Should I lend my estranged sister money?

DEAR ABBY: My sister and I were born seven years apart and didn’t have a relationship. This continued into our adult life and actually became worse. She was almost bordering on cruel. Our parents didn’t know. She married an abusive man who isolated her once our parents died. When my father passed away, they went in and took his belongings. Things like this were the norm for them. We barely spoke for 30 years unless I initiated a short, uncomfortable conversation. 

Three years ago, my sister’s husband died suddenly, leaving her in a house that is infested with vermin and could be condemned. She and I now talk regularly, and I help her with some expenses. More costly things like major plumbing and roofing now need to be done. 

My sister wants to borrow money and pay it back in the future. I am not comfortable with that, and I’m struggling based on our past. I have a good life and am feeling very guilty. What should I do? — OBLIGATED IN CALIFORNIA

DEAR OBLIGATED: What you should do is listen to your gut — it is guiding you in the right direction. That your sister went in and stole your father’s property with no regard to what you should have received tells you all you need to know about her morals. Do not feel guilty for the good life you have created for yourself. You deserve it. Give your sister no more than you can afford to lose and you won’t be disappointed. 

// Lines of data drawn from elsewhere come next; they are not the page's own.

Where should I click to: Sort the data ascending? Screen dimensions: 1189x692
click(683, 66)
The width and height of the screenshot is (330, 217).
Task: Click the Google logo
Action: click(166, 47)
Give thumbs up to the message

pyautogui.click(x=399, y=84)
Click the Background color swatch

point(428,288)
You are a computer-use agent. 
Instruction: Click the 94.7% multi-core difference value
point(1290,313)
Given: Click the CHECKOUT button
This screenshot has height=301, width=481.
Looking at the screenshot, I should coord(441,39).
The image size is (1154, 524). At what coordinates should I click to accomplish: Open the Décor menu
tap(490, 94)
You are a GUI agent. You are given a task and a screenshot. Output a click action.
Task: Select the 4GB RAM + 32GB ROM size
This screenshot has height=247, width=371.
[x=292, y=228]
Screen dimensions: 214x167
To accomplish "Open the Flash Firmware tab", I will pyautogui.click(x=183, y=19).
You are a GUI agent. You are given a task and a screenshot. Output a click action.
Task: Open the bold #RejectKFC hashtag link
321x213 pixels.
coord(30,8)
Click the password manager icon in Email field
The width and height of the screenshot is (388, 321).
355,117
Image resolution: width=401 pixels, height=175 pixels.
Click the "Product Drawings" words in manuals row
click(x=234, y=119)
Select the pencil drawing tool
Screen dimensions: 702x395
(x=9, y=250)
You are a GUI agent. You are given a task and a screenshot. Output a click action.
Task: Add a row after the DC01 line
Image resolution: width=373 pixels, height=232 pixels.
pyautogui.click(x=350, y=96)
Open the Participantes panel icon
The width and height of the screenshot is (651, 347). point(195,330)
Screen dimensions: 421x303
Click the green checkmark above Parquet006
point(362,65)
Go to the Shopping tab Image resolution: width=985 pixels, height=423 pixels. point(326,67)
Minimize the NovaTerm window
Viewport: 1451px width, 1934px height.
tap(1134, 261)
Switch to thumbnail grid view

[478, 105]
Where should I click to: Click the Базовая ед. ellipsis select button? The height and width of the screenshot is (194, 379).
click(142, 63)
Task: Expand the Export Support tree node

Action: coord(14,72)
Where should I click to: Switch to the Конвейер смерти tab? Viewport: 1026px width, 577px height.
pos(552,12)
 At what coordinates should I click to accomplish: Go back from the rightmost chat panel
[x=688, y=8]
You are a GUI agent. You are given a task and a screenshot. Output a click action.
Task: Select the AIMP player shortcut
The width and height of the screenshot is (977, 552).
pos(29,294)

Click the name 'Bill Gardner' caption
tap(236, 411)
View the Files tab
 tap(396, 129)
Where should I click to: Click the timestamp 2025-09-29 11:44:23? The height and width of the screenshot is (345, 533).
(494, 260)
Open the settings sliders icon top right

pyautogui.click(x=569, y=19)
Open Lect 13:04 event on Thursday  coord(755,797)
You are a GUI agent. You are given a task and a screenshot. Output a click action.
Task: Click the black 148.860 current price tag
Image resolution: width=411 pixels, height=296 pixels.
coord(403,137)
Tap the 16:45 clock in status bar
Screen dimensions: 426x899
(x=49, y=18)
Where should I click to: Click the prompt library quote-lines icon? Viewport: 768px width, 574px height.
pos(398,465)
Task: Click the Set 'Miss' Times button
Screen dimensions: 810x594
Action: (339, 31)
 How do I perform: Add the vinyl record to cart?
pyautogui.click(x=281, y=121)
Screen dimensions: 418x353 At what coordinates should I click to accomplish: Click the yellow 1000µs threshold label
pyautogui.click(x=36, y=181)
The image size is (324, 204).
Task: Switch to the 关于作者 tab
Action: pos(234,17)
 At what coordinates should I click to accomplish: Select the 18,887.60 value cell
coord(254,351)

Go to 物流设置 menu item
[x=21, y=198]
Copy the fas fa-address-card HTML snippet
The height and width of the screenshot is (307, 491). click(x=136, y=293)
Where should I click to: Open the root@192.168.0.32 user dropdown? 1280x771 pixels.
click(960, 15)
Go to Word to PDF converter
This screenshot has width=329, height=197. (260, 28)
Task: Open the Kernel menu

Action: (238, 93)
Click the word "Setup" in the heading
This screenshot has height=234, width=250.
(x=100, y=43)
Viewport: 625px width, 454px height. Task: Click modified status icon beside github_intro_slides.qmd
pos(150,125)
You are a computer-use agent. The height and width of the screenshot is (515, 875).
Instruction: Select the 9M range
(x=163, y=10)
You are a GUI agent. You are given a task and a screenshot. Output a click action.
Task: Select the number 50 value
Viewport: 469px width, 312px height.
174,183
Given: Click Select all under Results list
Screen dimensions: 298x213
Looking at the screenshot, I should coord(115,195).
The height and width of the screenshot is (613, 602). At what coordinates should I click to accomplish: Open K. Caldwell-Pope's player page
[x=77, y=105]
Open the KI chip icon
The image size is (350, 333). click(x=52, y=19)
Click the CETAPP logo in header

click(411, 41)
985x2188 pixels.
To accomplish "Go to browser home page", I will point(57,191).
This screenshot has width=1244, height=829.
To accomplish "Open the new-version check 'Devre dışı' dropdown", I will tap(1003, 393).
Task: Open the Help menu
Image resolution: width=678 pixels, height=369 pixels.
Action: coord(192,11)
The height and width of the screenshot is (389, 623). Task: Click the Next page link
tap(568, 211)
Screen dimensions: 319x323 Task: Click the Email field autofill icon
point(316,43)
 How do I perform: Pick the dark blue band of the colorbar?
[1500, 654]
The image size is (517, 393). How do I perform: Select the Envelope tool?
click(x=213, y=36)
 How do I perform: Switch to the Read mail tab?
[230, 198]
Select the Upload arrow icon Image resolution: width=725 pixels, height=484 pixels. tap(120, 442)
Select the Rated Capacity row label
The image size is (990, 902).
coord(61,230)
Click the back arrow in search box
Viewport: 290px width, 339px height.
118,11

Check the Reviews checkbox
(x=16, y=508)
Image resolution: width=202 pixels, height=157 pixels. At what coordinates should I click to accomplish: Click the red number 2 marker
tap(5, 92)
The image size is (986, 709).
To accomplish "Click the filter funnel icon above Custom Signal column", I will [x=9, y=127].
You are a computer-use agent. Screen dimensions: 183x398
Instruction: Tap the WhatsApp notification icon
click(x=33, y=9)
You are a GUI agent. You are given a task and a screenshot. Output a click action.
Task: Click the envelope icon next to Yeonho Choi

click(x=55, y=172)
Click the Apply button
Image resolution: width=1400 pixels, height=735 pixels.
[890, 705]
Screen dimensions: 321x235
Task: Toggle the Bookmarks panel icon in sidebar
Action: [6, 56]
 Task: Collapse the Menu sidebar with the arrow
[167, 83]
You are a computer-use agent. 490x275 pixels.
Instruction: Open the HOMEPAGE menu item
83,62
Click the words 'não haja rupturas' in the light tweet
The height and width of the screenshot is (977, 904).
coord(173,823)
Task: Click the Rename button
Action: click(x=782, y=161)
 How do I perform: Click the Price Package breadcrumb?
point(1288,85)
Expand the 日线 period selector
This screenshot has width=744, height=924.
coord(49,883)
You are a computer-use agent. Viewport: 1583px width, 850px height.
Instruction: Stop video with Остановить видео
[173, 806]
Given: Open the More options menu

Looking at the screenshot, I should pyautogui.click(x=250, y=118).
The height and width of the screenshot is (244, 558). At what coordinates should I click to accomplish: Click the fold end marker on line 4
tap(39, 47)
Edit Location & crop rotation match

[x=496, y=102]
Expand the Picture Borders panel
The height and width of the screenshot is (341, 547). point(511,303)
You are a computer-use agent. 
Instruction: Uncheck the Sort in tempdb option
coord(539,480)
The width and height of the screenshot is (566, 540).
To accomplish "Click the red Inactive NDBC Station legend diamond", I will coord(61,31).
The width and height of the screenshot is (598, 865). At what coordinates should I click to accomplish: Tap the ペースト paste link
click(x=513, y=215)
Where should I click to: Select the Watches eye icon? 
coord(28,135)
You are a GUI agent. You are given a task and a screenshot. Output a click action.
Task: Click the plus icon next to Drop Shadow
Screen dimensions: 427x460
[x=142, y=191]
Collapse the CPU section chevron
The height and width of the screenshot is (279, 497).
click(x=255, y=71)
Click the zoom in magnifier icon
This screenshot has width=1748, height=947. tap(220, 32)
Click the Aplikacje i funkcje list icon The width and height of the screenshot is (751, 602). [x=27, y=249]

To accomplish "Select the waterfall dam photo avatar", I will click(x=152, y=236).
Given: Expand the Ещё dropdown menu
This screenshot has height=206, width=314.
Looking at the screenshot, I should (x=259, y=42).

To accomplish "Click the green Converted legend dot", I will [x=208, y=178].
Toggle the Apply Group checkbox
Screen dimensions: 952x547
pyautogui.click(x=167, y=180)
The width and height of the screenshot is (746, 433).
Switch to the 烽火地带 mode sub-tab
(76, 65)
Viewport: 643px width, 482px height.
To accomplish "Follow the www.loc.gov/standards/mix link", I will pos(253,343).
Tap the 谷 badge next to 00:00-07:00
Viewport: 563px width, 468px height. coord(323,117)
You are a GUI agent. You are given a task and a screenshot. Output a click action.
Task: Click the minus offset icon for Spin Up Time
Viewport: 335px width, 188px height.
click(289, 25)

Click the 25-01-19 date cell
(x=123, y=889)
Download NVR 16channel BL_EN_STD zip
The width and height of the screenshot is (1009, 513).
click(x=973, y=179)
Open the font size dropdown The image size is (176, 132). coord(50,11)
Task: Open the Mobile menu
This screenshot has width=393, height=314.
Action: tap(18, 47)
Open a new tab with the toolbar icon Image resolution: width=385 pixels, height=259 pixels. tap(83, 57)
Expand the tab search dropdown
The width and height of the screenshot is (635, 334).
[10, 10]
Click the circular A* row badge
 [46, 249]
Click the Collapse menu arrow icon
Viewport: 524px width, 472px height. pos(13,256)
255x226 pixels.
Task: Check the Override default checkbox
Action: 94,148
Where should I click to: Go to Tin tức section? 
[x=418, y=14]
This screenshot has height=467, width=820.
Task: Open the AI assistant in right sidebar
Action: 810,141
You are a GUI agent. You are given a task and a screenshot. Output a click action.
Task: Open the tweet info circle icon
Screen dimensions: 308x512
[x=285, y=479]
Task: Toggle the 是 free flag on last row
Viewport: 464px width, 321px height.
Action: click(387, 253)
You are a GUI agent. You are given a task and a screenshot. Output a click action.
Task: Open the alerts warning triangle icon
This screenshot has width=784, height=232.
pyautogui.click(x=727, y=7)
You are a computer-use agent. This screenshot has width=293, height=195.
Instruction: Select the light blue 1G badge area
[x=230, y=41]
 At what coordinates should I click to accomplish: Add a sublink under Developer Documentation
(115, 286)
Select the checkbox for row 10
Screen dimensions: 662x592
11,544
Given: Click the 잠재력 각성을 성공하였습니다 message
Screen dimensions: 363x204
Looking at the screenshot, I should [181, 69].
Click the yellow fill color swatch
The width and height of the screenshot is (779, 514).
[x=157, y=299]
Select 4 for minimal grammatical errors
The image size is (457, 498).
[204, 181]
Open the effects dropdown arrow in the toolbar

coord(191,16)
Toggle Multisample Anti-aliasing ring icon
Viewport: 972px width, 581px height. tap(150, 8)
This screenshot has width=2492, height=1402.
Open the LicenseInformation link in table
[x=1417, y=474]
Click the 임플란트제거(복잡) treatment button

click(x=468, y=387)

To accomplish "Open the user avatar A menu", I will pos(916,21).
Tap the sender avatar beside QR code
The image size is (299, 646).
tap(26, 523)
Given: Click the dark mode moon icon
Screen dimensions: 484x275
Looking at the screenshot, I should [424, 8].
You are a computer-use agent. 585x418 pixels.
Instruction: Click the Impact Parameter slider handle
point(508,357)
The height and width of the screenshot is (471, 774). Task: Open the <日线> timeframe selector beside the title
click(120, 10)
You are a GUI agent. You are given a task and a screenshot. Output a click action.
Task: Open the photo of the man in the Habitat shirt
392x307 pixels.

DEAR ABBY: My husband of two years was estranged from his children after a nasty divorce. He reconnected with his son “Mack” four years ago and has made every effort to show him he’s a good man and is truly sorry for not being there for a time. 

The only time my husband gets to spend time with Mack is when he’s asked to do a project at Mack’s house. He is not invited to any social events. We’ve asked to take Mack’s family to dinner, and he won’t give a straight answer. My husband is so hurt. He wants to get to know Mack and his grandchildren, yet he is kept at a distance. 

We are at our wits’ end trying to figure out why Mack won’t let his father into his life. I have never even met him. My husband has expressed his feelings, asked Mack what’s holding him back and promised he’d never hurt him or his family. We don’t know what to do next. Please help. — NO PROGRESS IN CONNECTICUT

DEAR NO PROGRESS: And … where is Mack’s mother? How long did she keep the children away from their father? To what lengths did she go to alienate them? 

Mack may not want to meet you because he thinks you destroyed his parents’ marriage and took his dad away. He may be unwilling to get closer because he doesn’t trust his father or because he’s afraid it will hurt his mother. Or, Mack could simply be using his father for the labor he provides on those projects he’s invited to work on. 

What to do next would be for your husband (and you) to take a long, hard look at what is and isn’t going on with Mack, and move on with your lives if necessary.